Today I requested Dave Matthews tickets from my dad for ‘graduation,’ in December.  The concert is actually during finals week, which I think will be the best option for escaping the madness of studying and testing, at least for an evening.  When I found out The Lumineers are opening for DMB, I instantly opened Spotify and put their album on repeat.  Love them.

The more I listened to the CD–at work with nothing else to do but that and a psychology report–the more I began to recognize the particular songs that felt most familiar.  You know, the songs that you hear and you wonder how in the world someone could know you well enough to write a song about you, especially considering they’ve never even met you.  That is how I define good music.

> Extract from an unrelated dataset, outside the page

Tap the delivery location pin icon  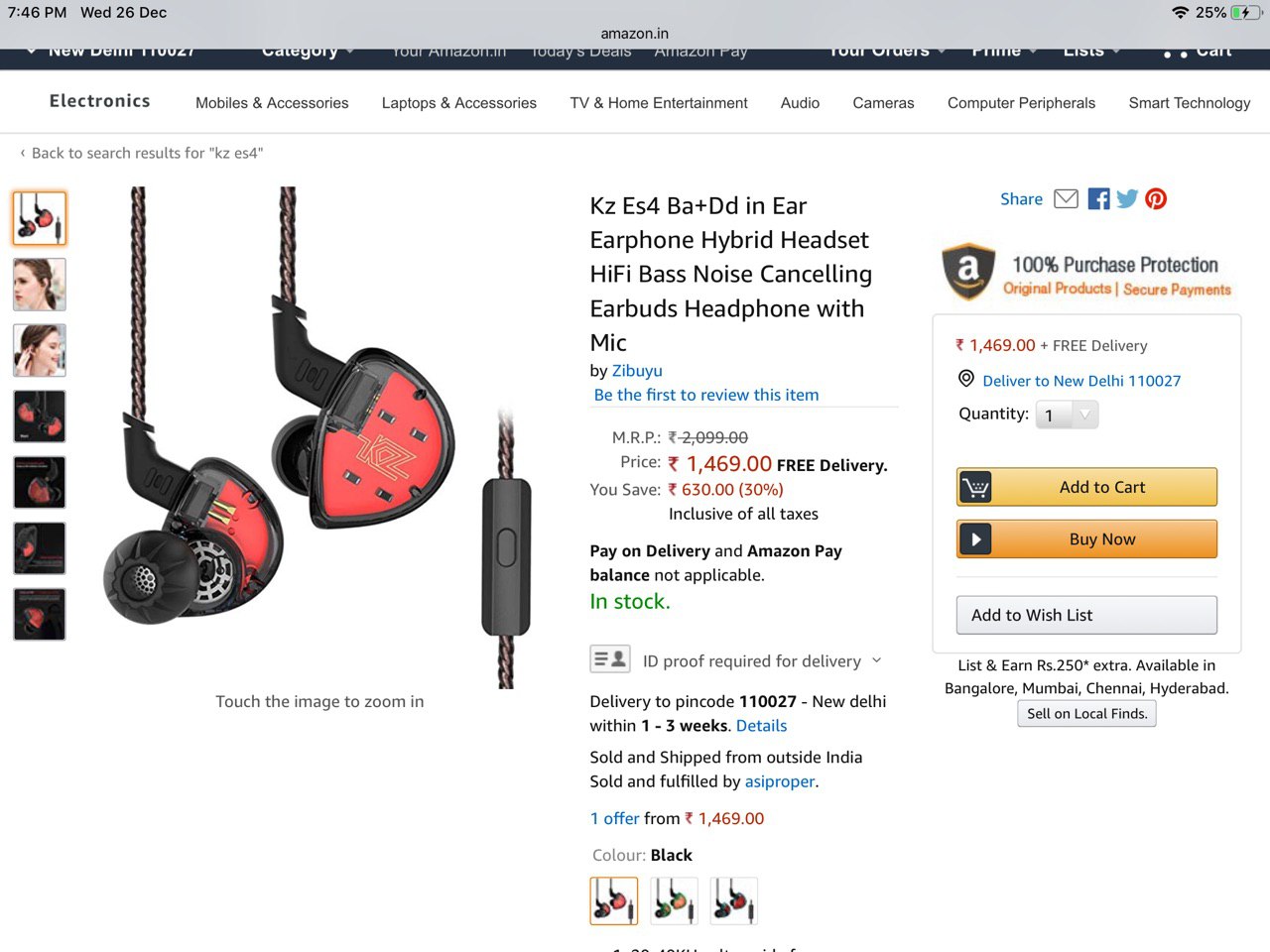966,379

She’ll tear a hole in you, the one you can’t repair
But I still love her, I don’t really care

Stubborn Love is one of those songs, for me.  Listen to it.  Read the lyrics.  (Trust me, you’ll want to do that or else everything I am about to say won’t make a whole lot of sense.)
The guy is singing about a girl who seems to get love all wrong, but he loves her anyway.  I know that girl, and I’m pretty familiar with that guy.  What I know about that girl is this: something happened to her to make her the way she is.  I believe that the most basic desire of any human being is to love and to be love, and I just don’t think that anyone pushes that away or runs from it without having been burned by a false, incomplete version of ‘love.’  This guy gets that, and he recognizes that to leave her is to confirm her newfound belief that love just doesn’t exist.  He chooses to love her through her pain, and I respect that because I feel like those guys are so hard to find…especially when you think about the fact that there are also guys out there who have been just as burned by ‘love.’  The idea of “stubborn love” is really just committment in a nutshell.  Love is about comitting to a person regardless of their past or the long road ahead.  After all, we all have scars from all the times we have fallen on this path we have been walking.

Also, stubborn love makes me think about how stubborn I am, and there are people who choose to love me anyway.  That’s a blessing I take for granted all too often, and being stubborn makes it even harder to accept the love that people try to give.  Anyway, I like this song.  I like how it sounds.  I like the lyrics.  I like that there are deep underlying meanings and themes.  I like the psychology of it.  I just wanted to share that with you.

It’s better to feel pain than nothing at all
The opposite of love is indifference.

In closing, here’s some other questions I’ve been pondering:
Am I in a ‘stubborn love’ kind of relationship with anyone?
Am I the stubborn one or the loving one?
And what is it that I am indifferent about that I really should be loving more?